Therapy often emphasizes creating safety. People need to feel secure enough to explore painful experiences and vulnerable emotions. But what I've learned from my clients this year is that safety alone doesn't create the change they want. Growth requires bravery: the willingness to have difficult conversations, to sit with uncomfortable feelings, to try new behaviors even when they feel awkward or scary. Sometimes the bravest thing is setting a boundary with a parent. Sometimes it's choosing to be vulnerable with a partner when past relationships taught you that vulnerability leads to hurt. This concept aligns with what educators Brian Arao and Kristi Clemens (2013) describe as "brave spaces"—environments that balance psychological safety with the courage to engage in challenging dialogue and growth. Safety gives us the container, but bravery is what moves us forward within it. The two need to be held in careful balance because with too much emphasis on safety, we stay small. WIth too much emphasis on boldness, we can re-traumatize ourselves or engage in behaviors that feel too scary for us. My clients have shown me what it looks like to honor both.

Conflict is a part of any healthy relationship.

For many people, especially those raised in families where conflict was either explosive or completely avoided, the idea that conflict belongs in healthy relationships feels counterintuitive. But my clients have taught me that the absence of conflict often signals the absence of honesty, boundaries, or authentic engagement. Conflict doesn't mean screaming matches or contempt; it means the willingness to navigate differences, to speak up when something doesn't feel right, to repair when harm has occurred. It means trusting that the relationship can withstand disagreement and that both people can advocate for their needs without abandoning each other. The goal isn't to eliminate conflict but to learn how to move through it with respect, curiosity, and care. Relationships that never have conflict are often relationships where one or both people have disappeared. The healthiest relationships I've witnessed this year have been the ones where people show up fully—including when they disagree.

Mental health journeys are not one-size-fits-all.

Sometimes people come to therapy with clear ideas about what the issues are and what they need to change. Sometimes those understandings shift entirely as the therapeutic process unfolds. This is not only normal, it's often where the deepest work happens. What continues to strike me, year after year, is how the same presenting concern can require completely different approaches and resolutions for different individuals. Two people might both come in struggling with anxiety or difficulties setting boundaries with family, but the path forward for each of them will be shaped by their unique history, cultural context, relational patterns, and what feels true and possible in their own lives. That’s because when I work with individuals in the Asian diaspora, family dynamics are often layered with intergenerational conflict, migration experiences, the impacts of documented status, historical trauma, and cultural expectations that don't translate neatly into Western therapeutic frameworks.

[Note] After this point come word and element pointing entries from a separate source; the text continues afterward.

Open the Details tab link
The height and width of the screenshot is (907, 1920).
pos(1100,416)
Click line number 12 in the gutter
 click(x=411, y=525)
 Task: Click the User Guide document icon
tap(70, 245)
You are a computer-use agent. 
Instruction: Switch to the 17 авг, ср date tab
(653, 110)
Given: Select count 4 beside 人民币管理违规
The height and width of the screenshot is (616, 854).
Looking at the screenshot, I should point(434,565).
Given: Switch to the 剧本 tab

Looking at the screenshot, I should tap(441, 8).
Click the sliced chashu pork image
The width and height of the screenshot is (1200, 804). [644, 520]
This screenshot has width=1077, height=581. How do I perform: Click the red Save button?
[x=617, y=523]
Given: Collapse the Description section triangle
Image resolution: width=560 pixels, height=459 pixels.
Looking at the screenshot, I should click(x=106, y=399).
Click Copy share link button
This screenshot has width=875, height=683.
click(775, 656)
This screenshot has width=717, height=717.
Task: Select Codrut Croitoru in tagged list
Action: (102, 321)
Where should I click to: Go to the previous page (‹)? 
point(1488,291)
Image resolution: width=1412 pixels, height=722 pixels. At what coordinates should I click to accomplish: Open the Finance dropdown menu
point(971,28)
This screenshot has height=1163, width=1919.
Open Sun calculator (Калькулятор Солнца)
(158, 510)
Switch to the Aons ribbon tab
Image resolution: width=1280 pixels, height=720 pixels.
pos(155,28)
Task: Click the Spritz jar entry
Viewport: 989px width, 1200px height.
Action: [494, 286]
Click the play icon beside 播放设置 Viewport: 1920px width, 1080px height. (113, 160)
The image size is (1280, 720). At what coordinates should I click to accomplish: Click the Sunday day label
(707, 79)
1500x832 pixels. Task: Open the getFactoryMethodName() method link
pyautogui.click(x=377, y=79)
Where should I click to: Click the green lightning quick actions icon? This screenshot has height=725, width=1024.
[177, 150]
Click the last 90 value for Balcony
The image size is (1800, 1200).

There is no template per se for healing these complexities. But I’ve found careful, collaborative work on understanding what this particular person needs in this particular moment to be very fruitful. Beyond content, the therapeutic relationship itself is irreplicable. The focus, pace, tone, chemistry, and atmosphere that develops between therapist and client is entirely unique to that pairing. Some relationships are warm and conversational; others are more structured and reflective. Some clients need gentle encouragement; others thrive with direct challenge. This uniqueness is part of what makes the work so meaningful and also what makes endings bittersweet when the work is done.